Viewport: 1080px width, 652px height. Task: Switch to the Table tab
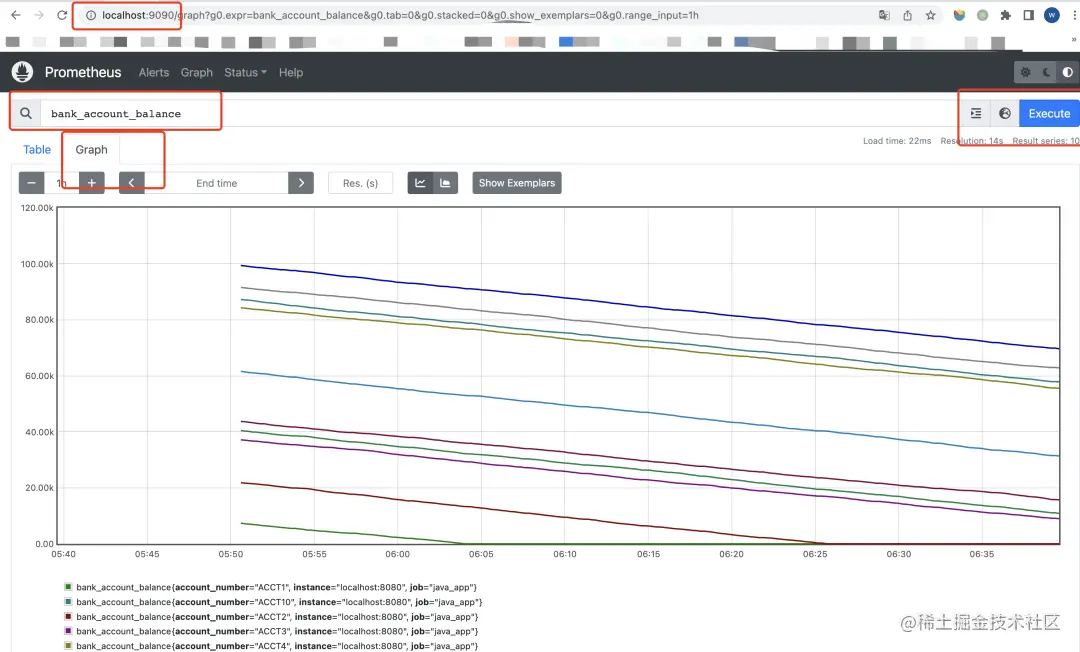[x=37, y=149]
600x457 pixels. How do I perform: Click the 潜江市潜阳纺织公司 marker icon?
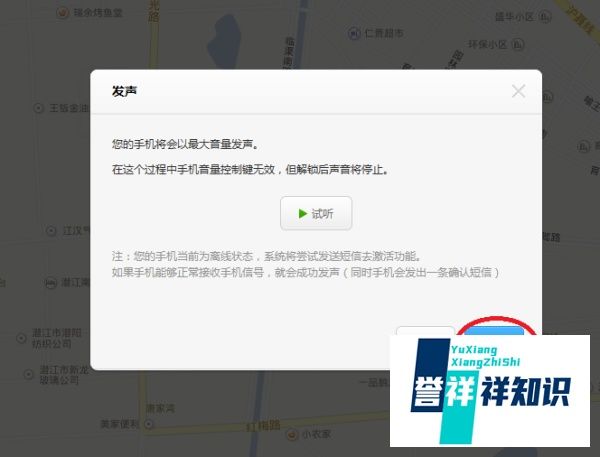(21, 338)
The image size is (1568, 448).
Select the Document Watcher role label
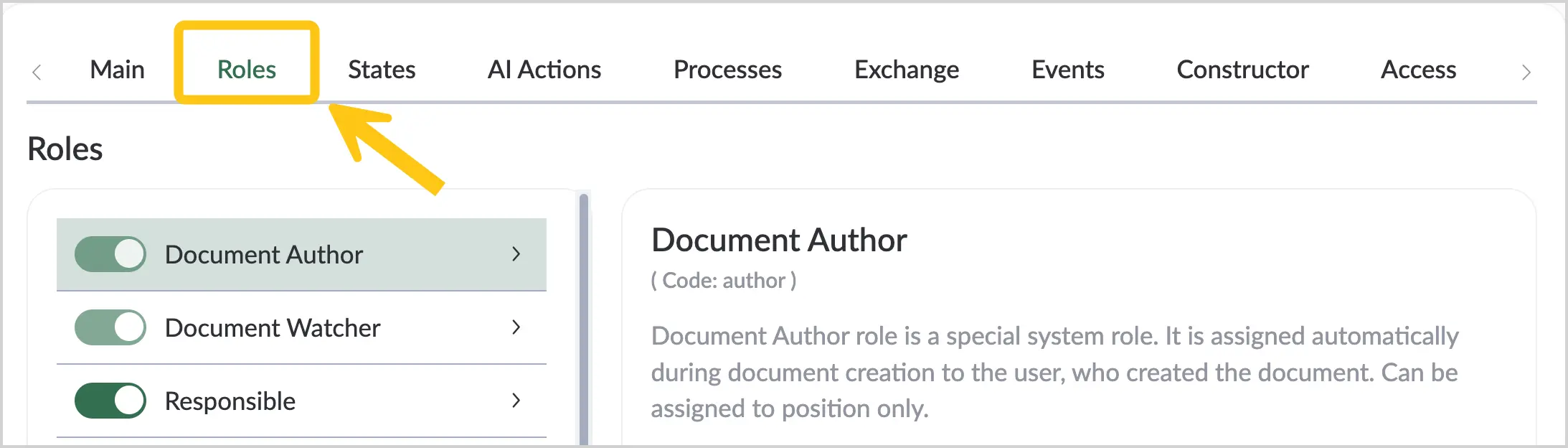point(273,328)
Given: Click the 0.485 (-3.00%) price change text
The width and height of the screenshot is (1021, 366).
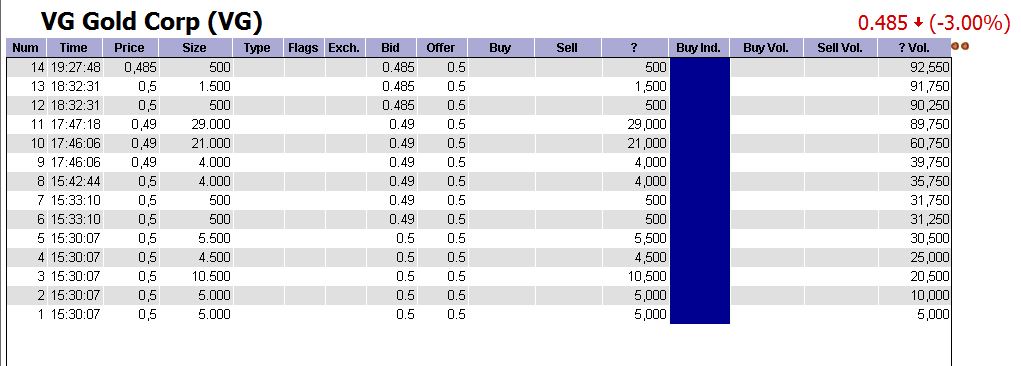Looking at the screenshot, I should point(934,23).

.....

Output every line above as a Markdown table with the columns "Row" and "Line", numbering each nonblank line and omitting blank ones. Leave the pictures out.

▶ [EXERCISE SOLUTION]
| Row | Line |
|---|---|
| 1 | Viewport: 1080px width, 652px height. Task: Switch to the Table tab |
| 2 | [x=37, y=149] |
| 3 | 600x457 pixels. How do I perform: Click the 潜江市潜阳纺织公司 marker icon? |
| 4 | (21, 338) |
| 5 | The image size is (1568, 448). |
| 6 | Select the Document Watcher role label |
| 7 | point(273,328) |
| 8 | Given: Click the 0.485 (-3.00%) price change text |
| 9 | The width and height of the screenshot is (1021, 366). |
| 10 | Looking at the screenshot, I should point(934,23). |